Due to the COVID-19 pandemic, the Australian economy has been blindsided. Our sharemarket has been pummelled. Some listed companies currently can’t trade, and they face additional shareholder considerations. 

What COVID-19 information do I need to disclose to shareholders?

ASX Listing Rule 3.1 deals with a listed company’s obligation to give shareholders immediate notice of material information. As soon as your company becomes aware of any information which may affect the share price, it must tell ASX immediately. There are some exceptions to this, for example:

  • The disclosure would break the law
  • The disclosure concerns information which is insufficiently definite (this includes information which is so vague, embryonic or imprecise it may mislead or misinform the market)
  • The disclosure contains information which is a trade secret

Although COVID-19 has caused deep uncertainty, your company must continue to manage its disclosure obligations. 

You’re not required to disclose information which falls under the exceptions in Listing Rule 3.1. However, a word of caution.
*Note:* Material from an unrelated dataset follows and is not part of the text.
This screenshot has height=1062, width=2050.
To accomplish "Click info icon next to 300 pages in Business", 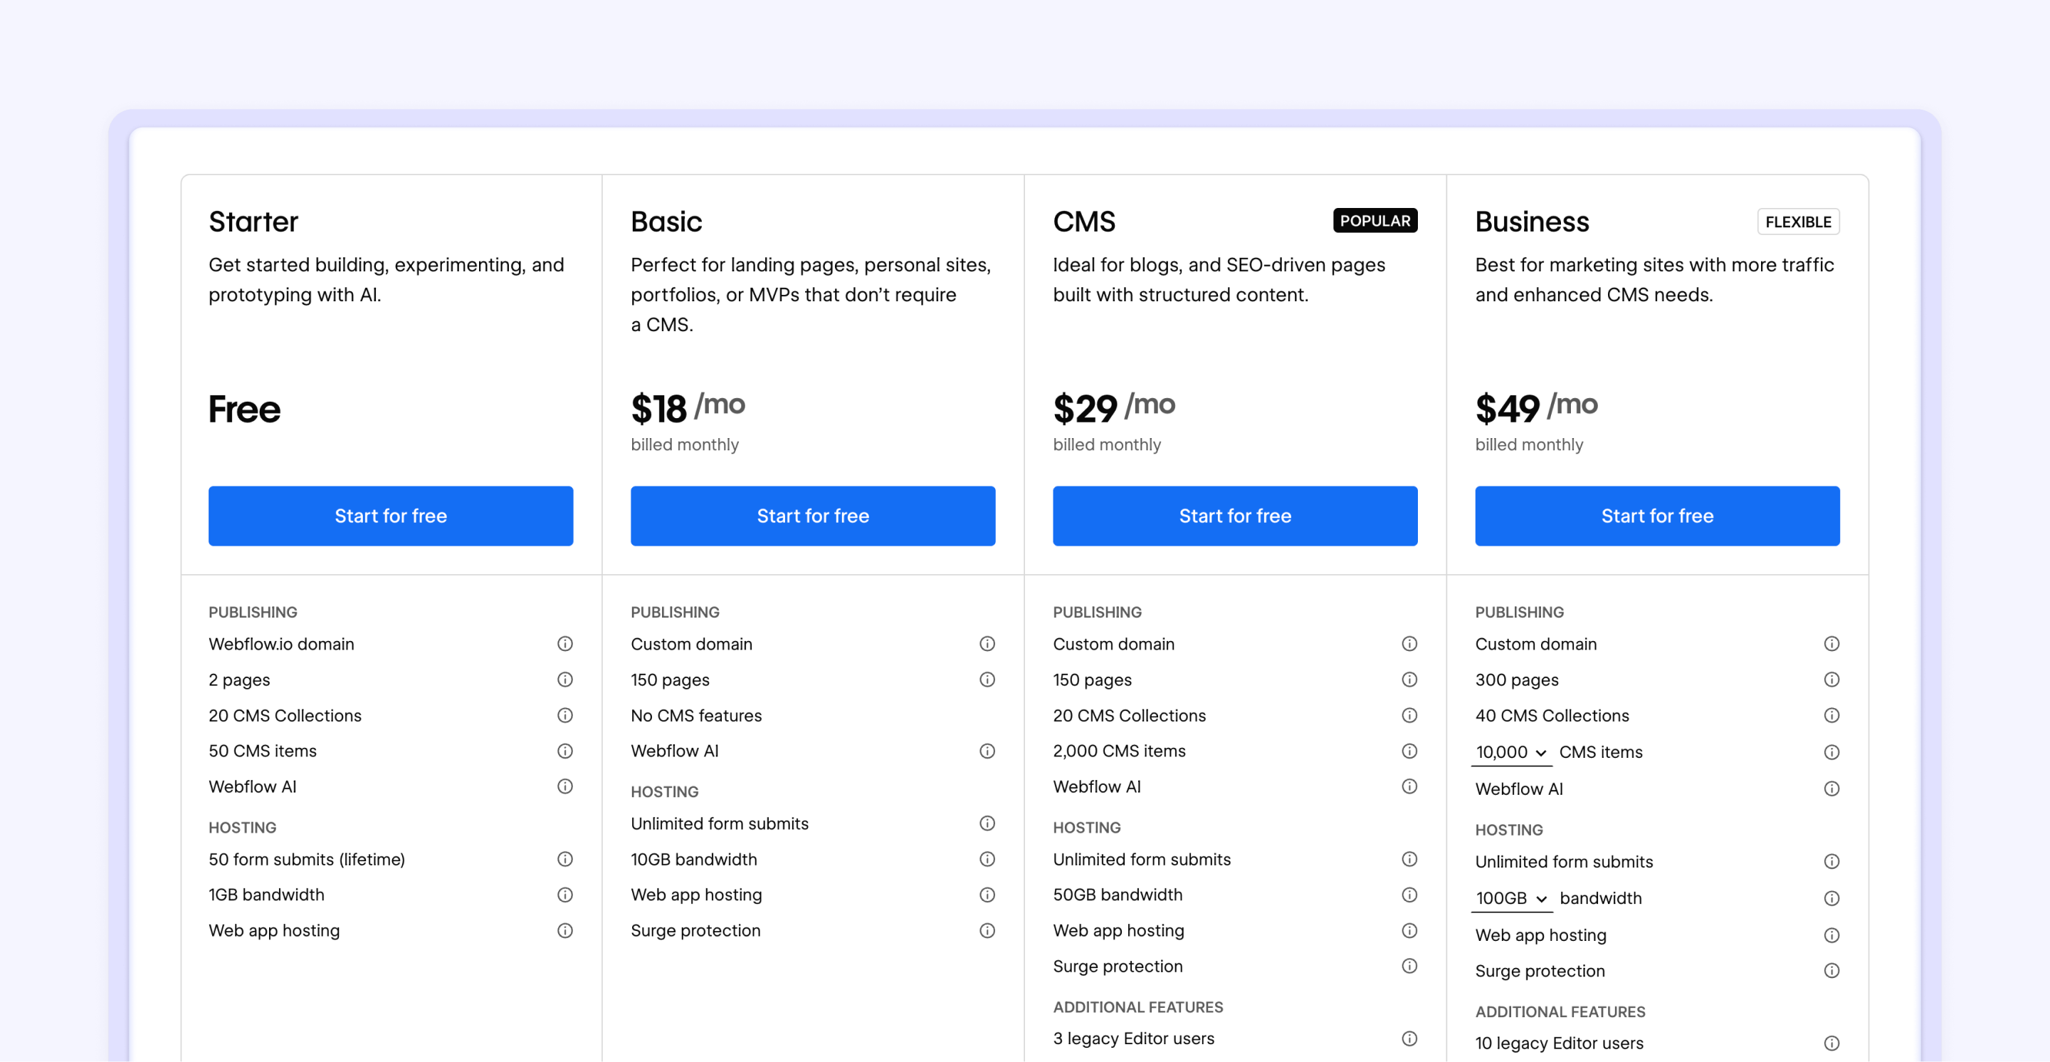I will 1831,679.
You shouldn’t assume you’re relieved of disclosure obligations because COVID-19 has caused your company’s share price to drop. 
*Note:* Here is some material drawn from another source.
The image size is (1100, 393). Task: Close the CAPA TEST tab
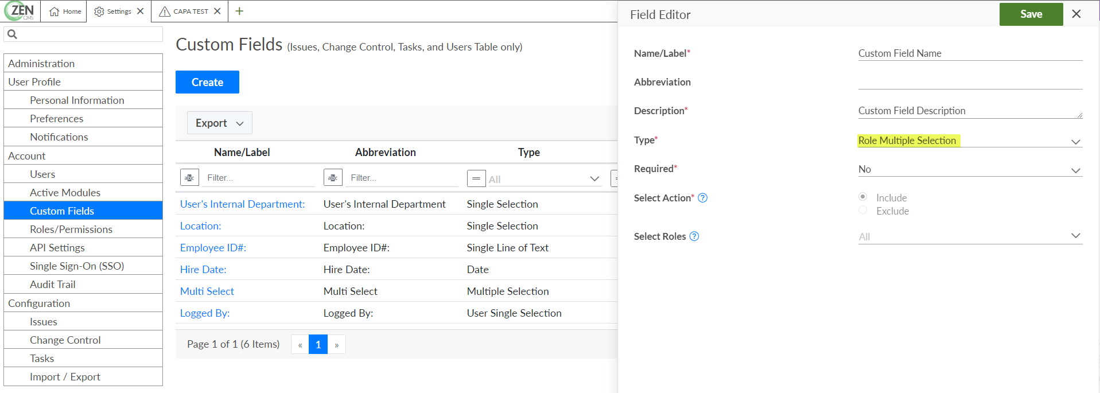pyautogui.click(x=217, y=11)
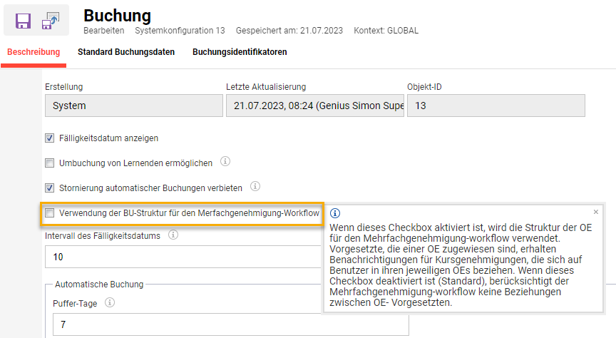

If you know your company must make a disclosure due to the impact of COVID-19, but you’re uncertain how it will affect your company, we recommend you:

  1. Make a general announcement to the market; and 
  2. Confirm you’ll make a further announcement when the impact is known

The announcement should be made as soon as possible.

However, a general announcement may not be enough if your company:

  1. Is at risk of suffering cash shortage; or 
  2. Needs to make material changes to its business plan to survive 

Your company will need to make an assessment of the certainty of the changes required so you can work out how much information should be disclosed.

In the COVID-19 climate, such disclosures may include:

  • Interruptions to the company’s supply chain
  • Impact of any government response to COVID-19
  • Strategic plans for company survival in the current uncertainty
  • Infection of any members of the company’s workforce, or the impact of any workforce infections
  • Trigger of a force majeure clause, material adverse change clause or frustration in any of the company’s agreements
  • Decreasing or increasing demand for the company’s products or services
  • Earnings guidance for projected profit and loss
  • Issues impacting capital raising

Travel restrictions on exploration company workers

It seems there’s a higher risk of COVID-19 infection for international travellers. Governments have recognised this with border closures and mandatory isolation measures. In Australia, this includes closure of borders between the states and territories. 

These controls result in diminished workforce availability for exploration companies. Many companies rely on a fly-in fly-out (FIFO) workforce. The ability of FIFO workers to travel to and from work is now heavily restricted. Newcrest Mining was the first Australian mining company to shut down a FIFO travel route

Axing a FIFO route, or restricting workforce numbers, is material information that your company must report to shareholders. You should qualify such disclosures, stating:

  • COVID-19 is rapidly changing; and
  • The company’s circumstances are subject to change; and
  • The company will disclose material changes as soon as they’re known

Your company should also disclose what precautions it’s taking to protect its workforce from the spread of the virus. For example:

  • Reassessing the need for travel; and
  • Working from home for 14 days after travelling to affected countries or regions; and
  • Temperature-checking all workers before flying in or out

Avoid disclosures which may create a false market

Your company must balance disclosure obligations between the equally important requirements that the information is correct, does not mislead or deceive and does not create a false market

A false market is a type of market abuse in which a company attempts to interfere with the free operation of the stock market. It does this by providing artificial, false or misleading information to influence investors to behave in a certain way. 

ASX Listing Rule 3.1B requires companies to provide information to the ASX if it asks the company to correct or prevent a false market.  It can do this even if there’s no other requirement to disclose the information immediately. It may require you to:

  • Make an announcement to the market; and/or
  • Temporarily suspend trading

If you’re aware of a false market situation, or you’re concerned about one developing, urgently contact us for advice.  

Our thoughts

Although the effects of COVID-19 persist, listed companies must continue to comply with all legal requirements, including ASX Listing Rules. 

It’s more important than ever to accurately disclose material information, with enough detail for shareholders to grasp the company’s situation and to make a decision about how it will affect company shares.  

It is a highly stressful time for listed companies, especially resource companies struggling to maintain operations amid reduced or grounded FIFO workforces. Many companies will feel the effects like an offside crash tackle.